After going through num.toPrecision(2), you can get 123.45 rounding to a string 1.2e+2.

Best way I can see to fix this is:

num = 123.45;
num = num.toPrecision(2);

num = num.replace(/\.0e\+2/g, "00");
num = num.replace(/\.1e\+2/g, "10");
num = num.replace(/\.2e\+2/g, "20");
num = num.replace(/\.3e\+2/g, "30");
num = num.replace(/\.4e\+2/g, "40");
num = num.replace(/\.5e\+2/g, "50");
num = num.replace(/\.6e\+2/g, "60");
num = num.replace(/\.7e\+2/g, "70");
num = num.replace(/\.8e\+2/g, "80");
num = num.replace(/\.9e\+2/g, "90");

Output is 1.2e+2. I need 120 (or 970 instead of 9.7e+2, etc.).

Is there a javascript regex expression with a don't care condition feeding to output. Essentially do this in one instruction?

Answer 1

You can change the precision by dividing by a suitable exponent of 10, taking the floor, and remultiplying.

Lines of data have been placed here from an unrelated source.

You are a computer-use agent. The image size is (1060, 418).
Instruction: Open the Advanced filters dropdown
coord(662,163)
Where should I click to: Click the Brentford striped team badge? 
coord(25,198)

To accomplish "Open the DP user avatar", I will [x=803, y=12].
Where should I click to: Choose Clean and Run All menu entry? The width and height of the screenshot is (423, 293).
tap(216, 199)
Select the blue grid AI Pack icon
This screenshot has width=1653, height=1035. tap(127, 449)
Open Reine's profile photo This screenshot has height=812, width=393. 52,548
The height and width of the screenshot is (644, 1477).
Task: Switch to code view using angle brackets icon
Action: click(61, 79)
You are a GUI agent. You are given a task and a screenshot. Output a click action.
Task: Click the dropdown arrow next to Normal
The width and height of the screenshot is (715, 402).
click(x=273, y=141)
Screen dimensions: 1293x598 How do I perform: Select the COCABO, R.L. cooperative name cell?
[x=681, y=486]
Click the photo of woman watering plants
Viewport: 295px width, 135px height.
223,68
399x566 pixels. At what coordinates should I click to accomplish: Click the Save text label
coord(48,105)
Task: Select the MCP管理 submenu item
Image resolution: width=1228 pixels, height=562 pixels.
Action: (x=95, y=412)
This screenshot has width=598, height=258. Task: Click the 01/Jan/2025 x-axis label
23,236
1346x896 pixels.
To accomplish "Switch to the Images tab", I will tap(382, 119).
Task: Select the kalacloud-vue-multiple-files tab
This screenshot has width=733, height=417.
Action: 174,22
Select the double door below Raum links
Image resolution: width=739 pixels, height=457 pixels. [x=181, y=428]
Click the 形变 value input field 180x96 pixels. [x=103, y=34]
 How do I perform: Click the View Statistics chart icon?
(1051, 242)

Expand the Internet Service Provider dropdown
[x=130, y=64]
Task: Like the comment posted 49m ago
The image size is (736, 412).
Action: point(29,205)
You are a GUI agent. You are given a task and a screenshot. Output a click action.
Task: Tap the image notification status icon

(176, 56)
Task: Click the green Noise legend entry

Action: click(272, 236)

function change_precision(n, prec) {
  var num_digits = Math.floor(Math.log10(n));
  var new_digits = num_digits - prec;
  var multiplier = Math.pow(10, new_digits);
  return Math.floor(n / multiplier) * multiplier;
}

> change_precision(11111000, 2)
< 11000000

> change_precision(123.45, 4)
< 123.4

Answer 2

If you want to use regex, then you can change all regex for the following:

num = 123.45
num = num.toPrecision(2);    
num = num.replace(/\.(\d)e\+2/g, "$10") // "120"

If you prefer to keep num as number, then just transform the num again and then it will be fixed.

num = 123.45    
num = Number(num.toPrecision(2)) // 120

EDIT To fix the case for num.toPrecision(1)

num = 123.45
num = num.toPrecision(1);    
num = num.replace(/(?:\.)?(\d)e\+2/g, "$10") // "10"